Your standard hotel, or a movie set? (Photo: Hilton Woodcliff Lake)
Have you ever wondered what’s going on in the other rooms at your hotel? What about the other floors? You probably assume the other guests are people just like you, flipping through free cable shows and ordering room service.
But the truth is, your hotel has more going on than you think — especially if you’re staying at a Hilton.
The hotel chain has locations in 94 countries, and its main focus has always been hospitality. But like so many actors and actresses, Hilton can’t resist the occasional call from Hollywood.
Case in point: The Hilton Hotel in Woodcliff Lake, N.J., is the star of the recently released movie Danny Collins. Well, actually, Al Pacino is the star who plays an aging rocker who succumbed to fame and lost his connection to songwriting. After receiving an inspiring letter from John Lennon, Collins goes on a journey of rediscovery, moves into the Hilton Woodcliff and attempts to reconnect with his adult son.

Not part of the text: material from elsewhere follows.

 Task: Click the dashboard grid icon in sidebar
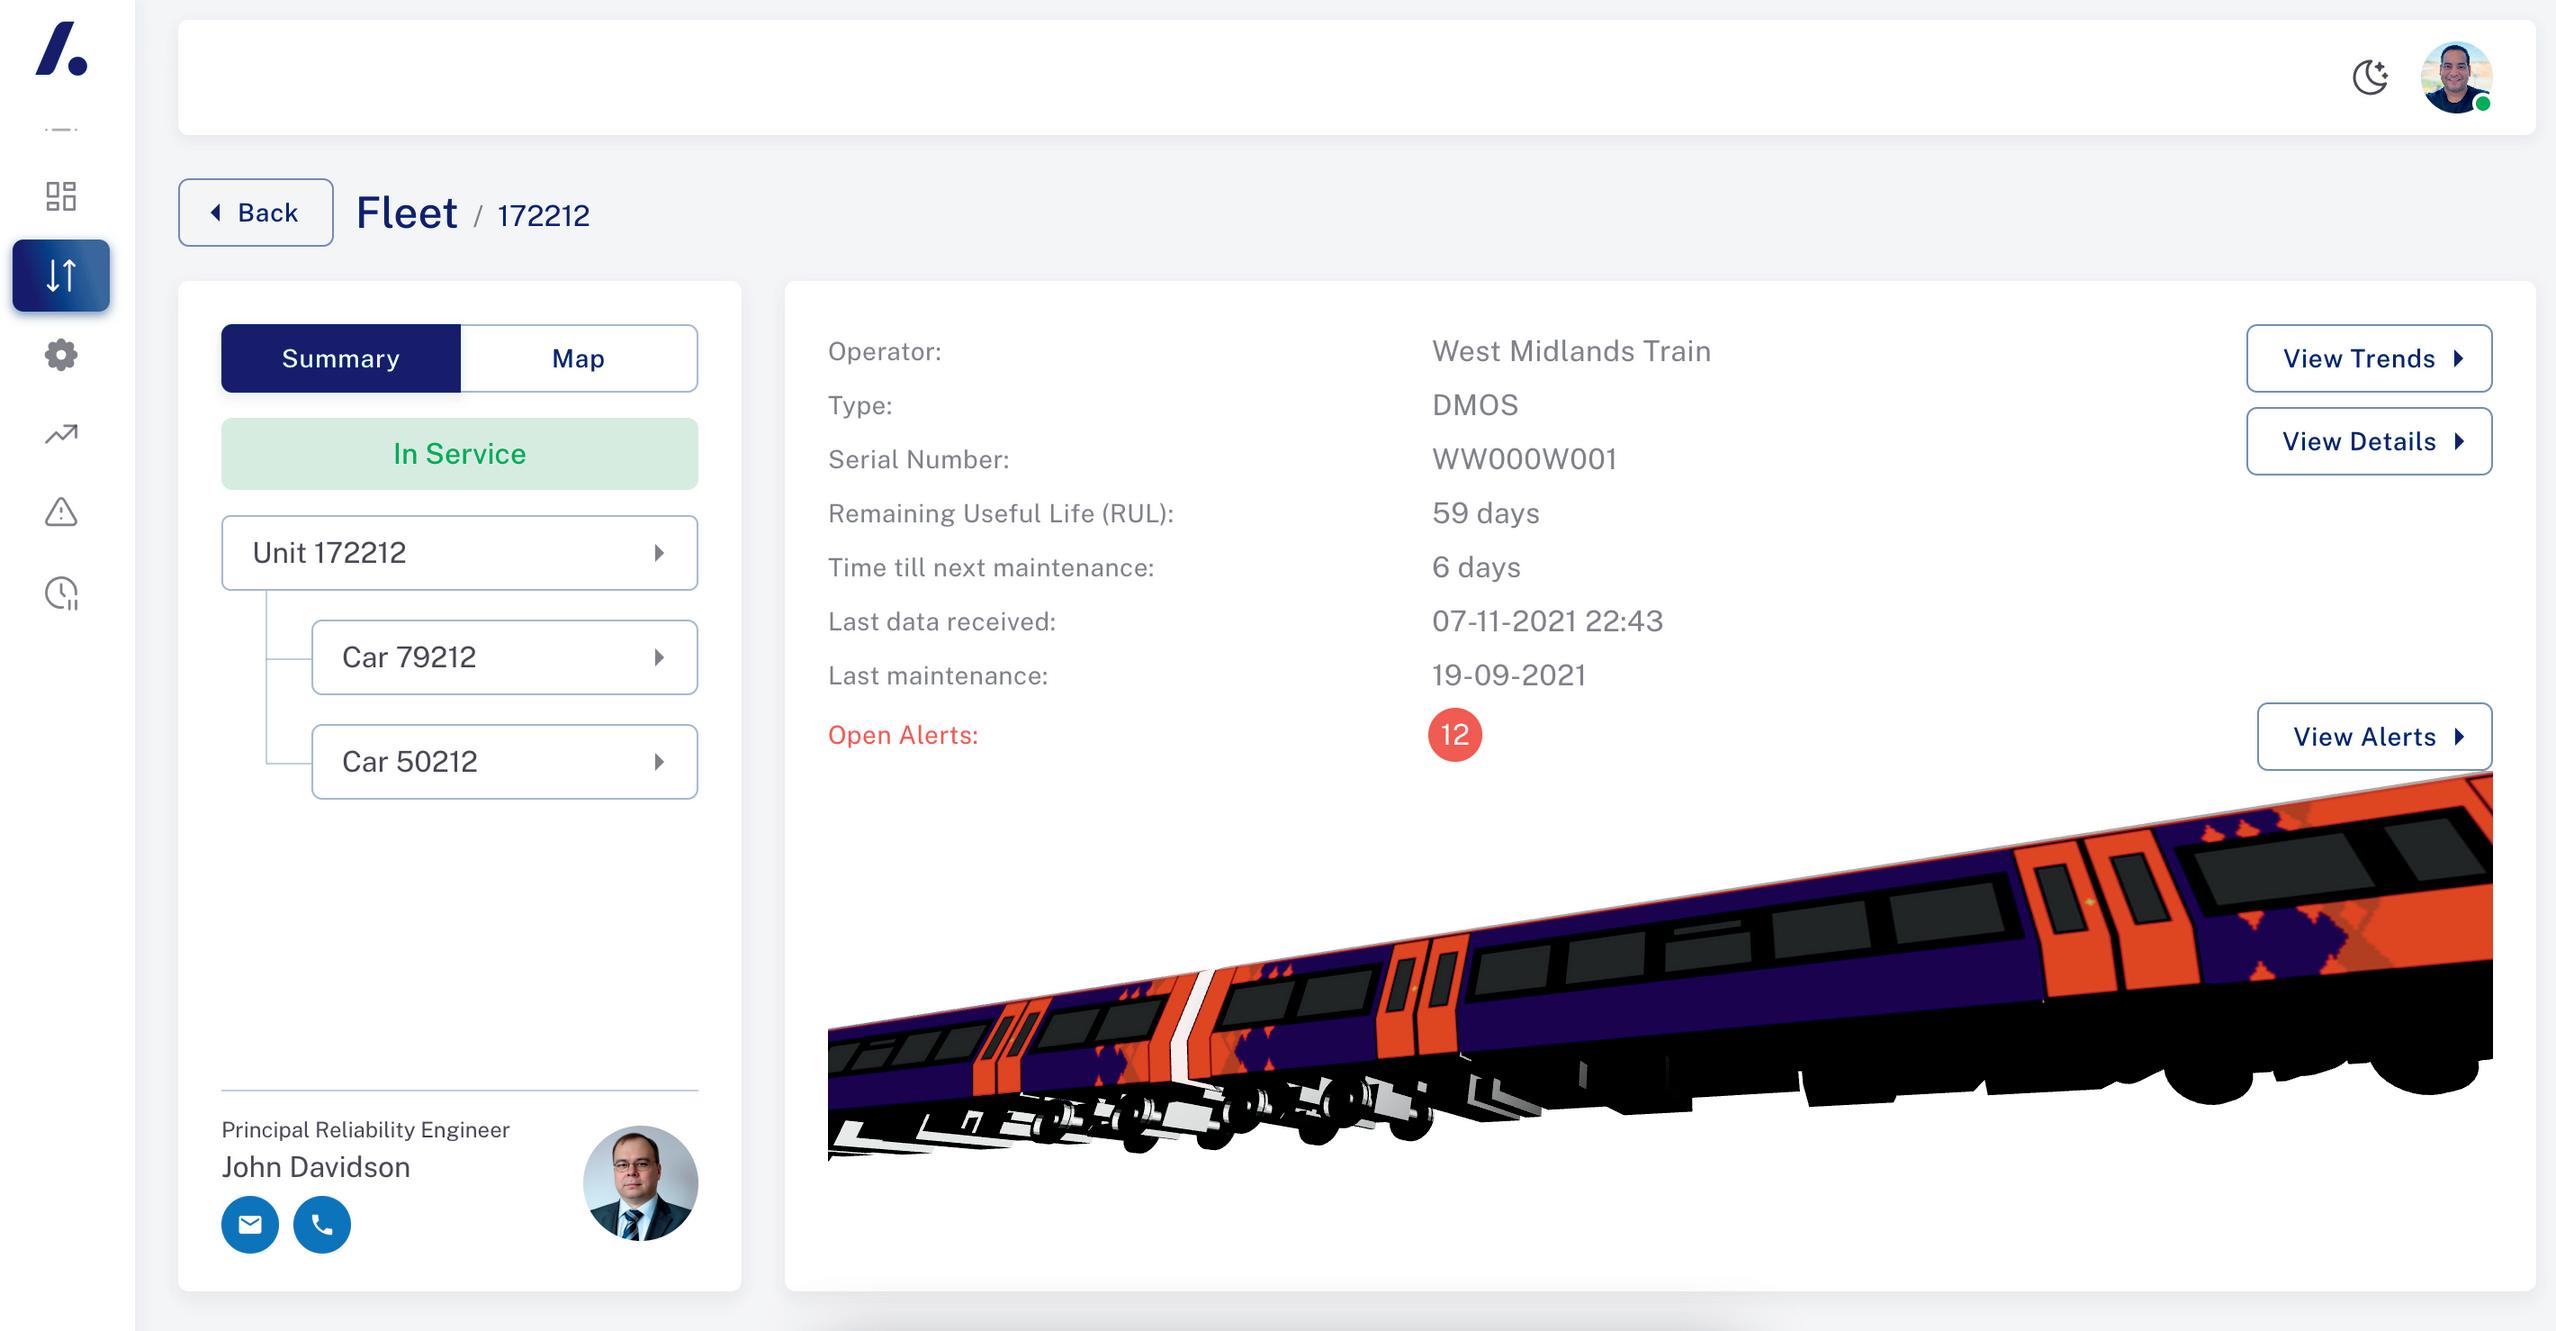click(61, 196)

Annette Bening, left, plays the Hilton hotel manager as Danny Collins (Al Pacino) checks in. (Photo: Bleeker Street Films)
So while Hilton isn’t the headliner, it is certainly a supporting character — 70 percent of the movie was filmed in the hotel.
At first glance, it might appear as if this movie could have been filmed at any hotel, but selecting a Hilton was no accident. “Hilton has a long history of partnerships with the entertainment industry,” said Rob Palleschi, global head, full service brands at Hilton Worldwide. “In fact, John Lennon wrote the lyrics to ‘Imagine’ at Hilton New York Midtown.”
Over the past six decades, many beloved movies have been filmed within the walls of Hilton hotels. The Hilton Hawaiian Village has been used in several high-profile films, including the Elvis classic Blue Hawaii, and Godzilla, in which a giant reptile destroyed the iconic hotel.
George Clooney dons a Hilton robe in “Up in the Air.” (Photo: Paramount Pictures)
For the movie Up in the Air starring George Clooney, several Hilton properties in St. Louis were used, and even provided a subtitle shout-out to the hotel chain. “You can’t beat seeing George Clooney in a Hilton robe,” jokes Palleschi.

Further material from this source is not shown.